> [Action item]
The output must be the line with "Viewport: 1391px width, 868px height." and every following line to the end of the material, exactly as they appear, and nothing else.

> [Source data]
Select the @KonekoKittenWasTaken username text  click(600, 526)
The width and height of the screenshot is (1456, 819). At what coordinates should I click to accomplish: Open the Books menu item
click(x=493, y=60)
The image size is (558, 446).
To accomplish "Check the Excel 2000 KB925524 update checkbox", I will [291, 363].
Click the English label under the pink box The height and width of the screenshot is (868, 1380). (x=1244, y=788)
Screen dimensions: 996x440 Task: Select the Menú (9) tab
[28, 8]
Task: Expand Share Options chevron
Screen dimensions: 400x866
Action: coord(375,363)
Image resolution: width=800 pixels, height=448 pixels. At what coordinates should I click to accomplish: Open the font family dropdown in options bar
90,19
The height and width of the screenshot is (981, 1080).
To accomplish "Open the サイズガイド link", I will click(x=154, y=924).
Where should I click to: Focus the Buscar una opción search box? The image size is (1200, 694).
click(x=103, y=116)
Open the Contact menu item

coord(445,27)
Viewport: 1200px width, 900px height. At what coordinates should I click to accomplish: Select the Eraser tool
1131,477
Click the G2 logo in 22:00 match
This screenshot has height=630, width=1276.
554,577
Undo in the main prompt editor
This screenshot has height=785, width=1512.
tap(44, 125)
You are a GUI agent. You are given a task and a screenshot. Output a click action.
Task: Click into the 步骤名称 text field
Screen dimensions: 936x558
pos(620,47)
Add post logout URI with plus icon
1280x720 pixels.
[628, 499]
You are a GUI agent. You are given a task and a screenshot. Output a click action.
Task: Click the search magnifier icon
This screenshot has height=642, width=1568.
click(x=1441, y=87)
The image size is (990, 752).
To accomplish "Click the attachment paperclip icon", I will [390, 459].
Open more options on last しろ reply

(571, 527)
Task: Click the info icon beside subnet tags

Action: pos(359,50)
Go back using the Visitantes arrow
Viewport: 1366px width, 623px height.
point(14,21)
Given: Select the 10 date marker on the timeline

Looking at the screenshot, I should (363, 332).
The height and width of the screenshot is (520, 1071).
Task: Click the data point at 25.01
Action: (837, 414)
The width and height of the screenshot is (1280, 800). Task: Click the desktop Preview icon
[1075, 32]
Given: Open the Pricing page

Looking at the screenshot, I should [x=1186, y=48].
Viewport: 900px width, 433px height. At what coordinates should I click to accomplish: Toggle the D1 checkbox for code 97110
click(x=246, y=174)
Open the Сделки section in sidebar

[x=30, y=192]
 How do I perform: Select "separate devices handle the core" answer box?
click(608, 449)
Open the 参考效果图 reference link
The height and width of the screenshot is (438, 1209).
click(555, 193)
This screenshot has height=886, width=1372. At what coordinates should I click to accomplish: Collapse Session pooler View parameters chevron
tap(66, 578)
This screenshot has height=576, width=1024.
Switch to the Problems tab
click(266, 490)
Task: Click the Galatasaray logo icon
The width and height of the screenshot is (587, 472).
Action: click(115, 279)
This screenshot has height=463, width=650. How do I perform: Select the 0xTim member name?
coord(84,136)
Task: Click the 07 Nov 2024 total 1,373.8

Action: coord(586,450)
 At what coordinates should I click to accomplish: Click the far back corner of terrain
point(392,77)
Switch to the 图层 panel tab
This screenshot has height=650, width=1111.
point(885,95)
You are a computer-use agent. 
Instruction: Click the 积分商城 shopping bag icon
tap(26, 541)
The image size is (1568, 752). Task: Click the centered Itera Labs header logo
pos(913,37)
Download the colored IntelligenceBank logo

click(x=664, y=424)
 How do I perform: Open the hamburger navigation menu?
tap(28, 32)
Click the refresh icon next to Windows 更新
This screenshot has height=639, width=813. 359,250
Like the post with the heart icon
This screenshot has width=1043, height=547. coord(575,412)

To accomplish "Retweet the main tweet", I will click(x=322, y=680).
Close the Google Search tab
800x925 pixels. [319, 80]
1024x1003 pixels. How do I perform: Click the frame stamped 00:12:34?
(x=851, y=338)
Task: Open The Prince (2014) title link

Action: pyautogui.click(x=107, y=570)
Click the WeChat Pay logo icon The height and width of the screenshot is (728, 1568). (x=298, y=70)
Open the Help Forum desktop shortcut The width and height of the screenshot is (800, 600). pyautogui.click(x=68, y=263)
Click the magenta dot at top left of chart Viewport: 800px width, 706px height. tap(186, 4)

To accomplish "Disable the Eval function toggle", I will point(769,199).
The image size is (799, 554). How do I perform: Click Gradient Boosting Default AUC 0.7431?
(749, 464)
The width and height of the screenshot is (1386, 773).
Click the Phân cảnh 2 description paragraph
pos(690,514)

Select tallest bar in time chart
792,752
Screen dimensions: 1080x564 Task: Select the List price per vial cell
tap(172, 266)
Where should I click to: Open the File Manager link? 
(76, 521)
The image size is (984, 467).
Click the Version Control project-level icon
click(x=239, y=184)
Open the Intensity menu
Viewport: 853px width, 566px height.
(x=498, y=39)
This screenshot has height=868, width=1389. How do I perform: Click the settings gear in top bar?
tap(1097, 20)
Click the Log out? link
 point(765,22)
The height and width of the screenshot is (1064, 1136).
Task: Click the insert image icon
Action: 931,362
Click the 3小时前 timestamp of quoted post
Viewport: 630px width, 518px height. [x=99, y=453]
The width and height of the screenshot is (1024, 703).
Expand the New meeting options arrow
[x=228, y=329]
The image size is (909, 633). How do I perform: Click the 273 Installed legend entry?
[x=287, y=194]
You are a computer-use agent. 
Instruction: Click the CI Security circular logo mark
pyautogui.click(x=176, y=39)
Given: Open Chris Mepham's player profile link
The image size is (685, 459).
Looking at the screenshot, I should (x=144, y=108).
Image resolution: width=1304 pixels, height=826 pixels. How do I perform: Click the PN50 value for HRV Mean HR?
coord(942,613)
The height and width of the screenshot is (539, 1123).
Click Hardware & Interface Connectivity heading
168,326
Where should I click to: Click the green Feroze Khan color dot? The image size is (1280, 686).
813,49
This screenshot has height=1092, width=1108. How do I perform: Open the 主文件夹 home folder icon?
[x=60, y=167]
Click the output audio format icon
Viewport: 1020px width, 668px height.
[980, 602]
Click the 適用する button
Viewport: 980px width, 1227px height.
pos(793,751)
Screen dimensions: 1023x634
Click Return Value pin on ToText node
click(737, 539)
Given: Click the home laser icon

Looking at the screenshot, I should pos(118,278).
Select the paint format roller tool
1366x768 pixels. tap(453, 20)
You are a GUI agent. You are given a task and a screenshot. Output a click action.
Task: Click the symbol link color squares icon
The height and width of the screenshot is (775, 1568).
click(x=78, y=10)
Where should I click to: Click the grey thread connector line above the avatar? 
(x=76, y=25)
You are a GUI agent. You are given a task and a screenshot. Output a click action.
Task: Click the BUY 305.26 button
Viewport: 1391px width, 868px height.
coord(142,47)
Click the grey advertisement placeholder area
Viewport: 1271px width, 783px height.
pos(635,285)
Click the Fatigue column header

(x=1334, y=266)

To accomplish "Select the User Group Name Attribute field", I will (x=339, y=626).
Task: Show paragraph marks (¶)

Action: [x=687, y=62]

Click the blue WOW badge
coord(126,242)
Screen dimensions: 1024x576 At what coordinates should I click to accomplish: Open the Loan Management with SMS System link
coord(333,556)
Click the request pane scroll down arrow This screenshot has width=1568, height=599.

> [Output for this exercise]
Viewport: 1391px width, 868px height.
coord(142,47)
Click the grey advertisement placeholder area
Viewport: 1271px width, 783px height.
pos(635,285)
Click the Fatigue column header

(x=1334, y=266)

To accomplish "Select the User Group Name Attribute field", I will (x=339, y=626).
Task: Show paragraph marks (¶)

Action: [x=687, y=62]

Click the blue WOW badge
coord(126,242)
Screen dimensions: 1024x576 At what coordinates should I click to accomplish: Open the Loan Management with SMS System link
coord(333,556)
Click the request pane scroll down arrow This screenshot has width=1568, height=599.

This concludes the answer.